§ 383. — Office of International Relations.
[Laws in effect as of January 24, 2002]
[Document not affected by Public Laws enacted between
January 24, 2002 and December 19, 2002]
[CITE: 21USC383]
TITLE 21--FOOD AND DRUGS
CHAPTER 9--FEDERAL FOOD, DRUG, AND COSMETIC ACT
SUBCHAPTER VIII--IMPORTS AND EXPORTS
Sec. 383. Office of International Relations
(a) Establishment
There is established in the Department of Health and Human Services
an Office of International Relations.
(b) Agreements with foreign countries
In carrying out the functions of the office under subsection (a) of
this section, the Secretary may enter into agreements with foreign
countries to facilitate commerce in devices between the United States
and such countries consistent with the requirements of this chapter.

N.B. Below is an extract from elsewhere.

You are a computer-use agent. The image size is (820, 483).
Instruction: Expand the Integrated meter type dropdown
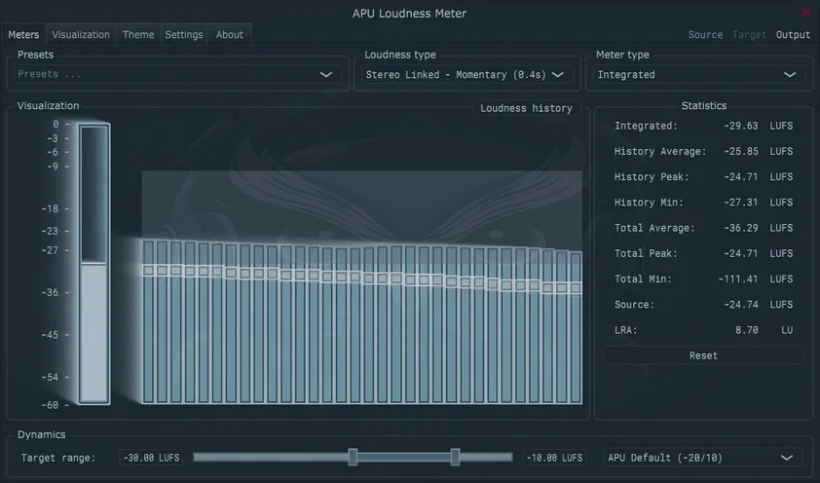point(690,74)
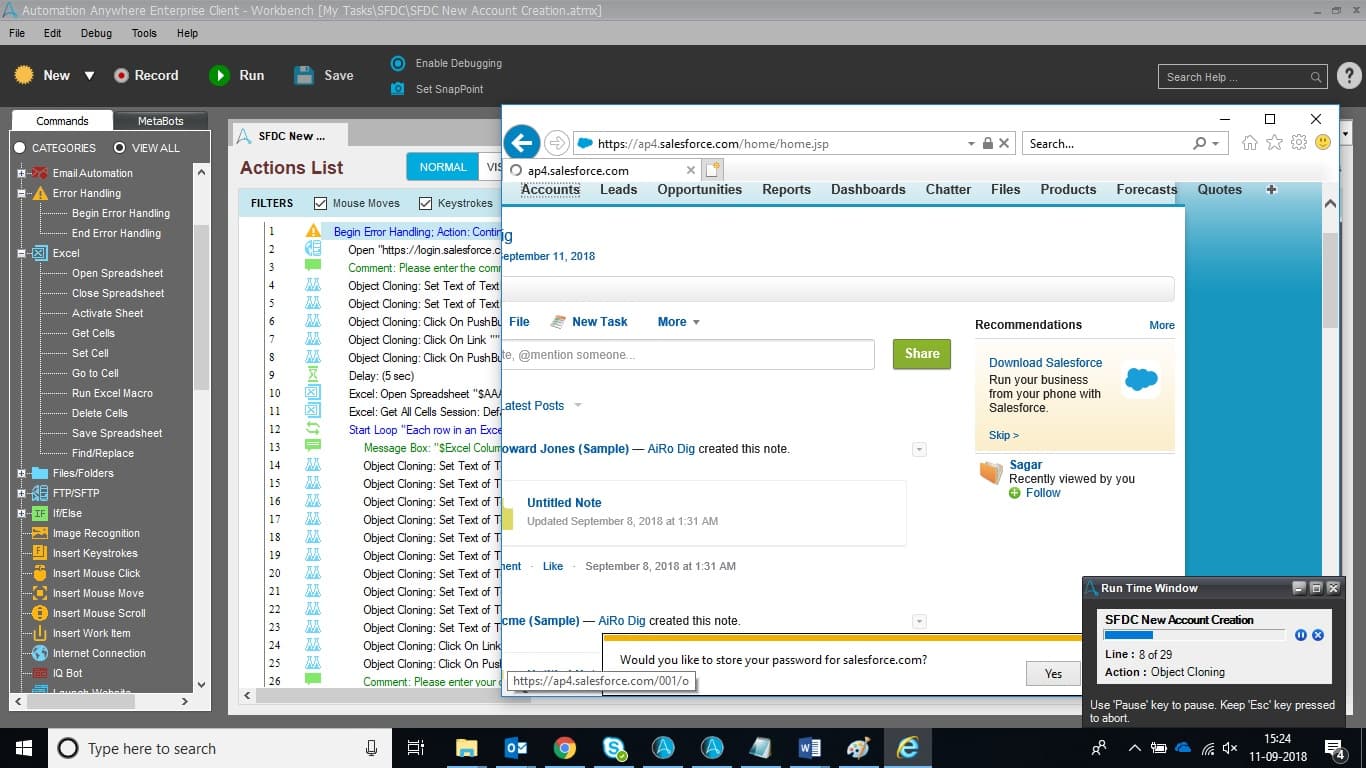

In
such agreements, the Secretary shall encourage the mutual recognition
of--
(1) good manufacturing practice regulations promulgated under
section 360j(f) of this title, and
(2) other regulations and testing protocols as the Secretary
determines to be appropriate.
(c) Harmonizing regulatory requirements
(1) The Secretary shall support the Office of the United States
Trade Representative, in consultation with the Secretary of Commerce, in
meetings with representatives of other countries to discuss methods and
approaches to reduce the burden of regulation and harmonize regulatory
requirements if the Secretary determines that such harmonization
continues consumer protections consistent with the purposes of this
chapter.
(2) The Secretary shall support the Office of the United States
Trade Representative, in consultation with the Secretary of Commerce, in
efforts to move toward the acceptance of mutual recognition agreements
relating to the regulation of drugs, biological products, devices,
foods, food additives, and color additives, and the regulation of good
manufacturing practices, between the European Union and the United
States.
(3) The Secretary shall regularly participate in meetings with
representatives of other foreign governments to discuss and reach
agreement on methods and approaches to harmonize regulatory
requirements.
(4) The Secretary shall, not later than 180 days after November 21,
1997, make public a plan that establishes a framework for achieving
mutual recognition of good manufacturing practices inspections.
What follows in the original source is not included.